Semana Santa

El Cristo de la Caña despierta un torrente de emociones en el casco viejo

  • El desfile junto con la Virgen de la Esperanza deja una noche de bellas estampas cofrades

La Venerable Cofradía del Santísimo Cristo de la Humildad y Paciencia y Nuestra Señora de la Esperanza hizo gala anoche de la solemnidad que aportan más de 300 años de historia cofrade. La también conocida como la hermandad de Los Estudiantes despertó una oleada de sentimientos a su paso por el casco histórico de San Roque en uno de los desfiles más esperados de la Semana Santa sanroqueña.

Momentos antes de la salida, en el interior del templo, la hermandad aprovechó para recordar que este año se han cumplido diez desde la primera salida procesional de la Virgen, veinte desde la salida en Martes Santo y treinta desde la reorganización de la histórica hermandad.

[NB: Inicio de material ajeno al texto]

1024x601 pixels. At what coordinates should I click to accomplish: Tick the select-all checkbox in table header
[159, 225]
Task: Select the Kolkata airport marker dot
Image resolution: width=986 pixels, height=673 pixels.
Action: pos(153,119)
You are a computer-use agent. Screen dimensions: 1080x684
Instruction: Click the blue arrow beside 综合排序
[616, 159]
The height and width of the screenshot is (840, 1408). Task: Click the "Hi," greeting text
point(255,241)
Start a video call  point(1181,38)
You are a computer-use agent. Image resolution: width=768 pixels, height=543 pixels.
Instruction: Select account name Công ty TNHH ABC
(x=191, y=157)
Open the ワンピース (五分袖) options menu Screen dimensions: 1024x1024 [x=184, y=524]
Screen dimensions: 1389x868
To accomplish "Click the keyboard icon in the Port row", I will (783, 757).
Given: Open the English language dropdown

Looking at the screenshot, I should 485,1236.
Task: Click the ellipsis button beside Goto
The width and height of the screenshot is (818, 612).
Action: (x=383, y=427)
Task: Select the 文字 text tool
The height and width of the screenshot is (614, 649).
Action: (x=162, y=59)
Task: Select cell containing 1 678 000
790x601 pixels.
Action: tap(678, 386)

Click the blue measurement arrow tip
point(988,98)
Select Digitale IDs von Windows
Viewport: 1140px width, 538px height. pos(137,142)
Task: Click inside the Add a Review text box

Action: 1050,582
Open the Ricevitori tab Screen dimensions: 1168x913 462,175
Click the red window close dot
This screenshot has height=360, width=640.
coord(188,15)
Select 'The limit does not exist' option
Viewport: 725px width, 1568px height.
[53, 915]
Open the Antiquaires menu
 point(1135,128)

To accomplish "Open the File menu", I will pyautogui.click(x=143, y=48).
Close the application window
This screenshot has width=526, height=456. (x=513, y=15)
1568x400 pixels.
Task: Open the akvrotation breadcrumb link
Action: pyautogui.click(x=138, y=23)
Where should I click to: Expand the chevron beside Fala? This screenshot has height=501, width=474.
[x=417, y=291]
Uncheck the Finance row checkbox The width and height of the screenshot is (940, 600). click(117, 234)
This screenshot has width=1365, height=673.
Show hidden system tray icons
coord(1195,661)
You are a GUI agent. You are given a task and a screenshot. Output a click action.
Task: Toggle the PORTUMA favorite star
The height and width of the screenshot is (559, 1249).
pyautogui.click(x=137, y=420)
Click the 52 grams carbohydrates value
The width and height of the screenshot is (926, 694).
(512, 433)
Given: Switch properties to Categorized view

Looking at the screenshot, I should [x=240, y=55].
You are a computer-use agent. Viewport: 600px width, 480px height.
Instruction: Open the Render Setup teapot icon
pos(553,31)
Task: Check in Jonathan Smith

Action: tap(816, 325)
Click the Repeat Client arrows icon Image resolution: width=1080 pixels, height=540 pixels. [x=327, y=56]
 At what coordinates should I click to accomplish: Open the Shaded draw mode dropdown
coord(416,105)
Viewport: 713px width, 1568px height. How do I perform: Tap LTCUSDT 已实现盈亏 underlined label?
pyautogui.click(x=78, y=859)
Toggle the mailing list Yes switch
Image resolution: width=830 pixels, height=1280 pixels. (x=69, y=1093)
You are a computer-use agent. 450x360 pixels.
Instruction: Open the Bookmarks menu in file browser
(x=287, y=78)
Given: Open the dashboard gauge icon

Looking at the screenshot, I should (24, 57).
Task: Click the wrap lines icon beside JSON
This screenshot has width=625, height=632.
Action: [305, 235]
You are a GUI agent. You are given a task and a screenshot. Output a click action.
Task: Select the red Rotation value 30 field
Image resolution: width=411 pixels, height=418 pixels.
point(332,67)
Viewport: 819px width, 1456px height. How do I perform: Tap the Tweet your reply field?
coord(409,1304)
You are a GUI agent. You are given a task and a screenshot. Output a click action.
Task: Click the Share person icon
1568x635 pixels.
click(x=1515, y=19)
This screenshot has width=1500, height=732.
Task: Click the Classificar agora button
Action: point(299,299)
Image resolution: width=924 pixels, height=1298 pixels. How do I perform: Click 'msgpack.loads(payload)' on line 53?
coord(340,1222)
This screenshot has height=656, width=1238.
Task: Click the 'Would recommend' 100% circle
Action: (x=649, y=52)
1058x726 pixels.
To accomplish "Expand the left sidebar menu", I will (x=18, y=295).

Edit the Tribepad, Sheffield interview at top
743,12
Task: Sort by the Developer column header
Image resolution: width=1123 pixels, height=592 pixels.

El también conocido como Cristo de La Caña, procedente de Gibraltar (donde allí se le conocía como el Cristo de La Columna y al que también se le llama popularmente como El Moreno), partió puntual desde el templo de La Coronada tras salvar la cuadrilla de cargadores con sobrada maestría la bajada del atrio. Sobre un sencillo manto de flores moradas, la cuadrilla de cargadores demostró maestría.

Minutos después se le unió su Madre, la bella talla de Nuestra Señora de La Esperanza que cada Martes Santo procesiona sin Palio, elemento que sí incorpora en la Magna del Viernes Santo. Sobre los adoquines de la plaza, ambos titulares emprendieron el desfile hacia Rubín de Celis en medio de un ambiente muy cofrade, con un profundo olor a incienso que llegaba a todos los rincones.

Además, en la Estación de San Roque se celebró la procesión del Crucificado, también conocida como la del Silencio. Tras la celebración de la eucaristía (a las siete de la tarde), la procesión del Crucificado partió desde la parroquia de San Bernardo y recorrió las principales calles de la barriada.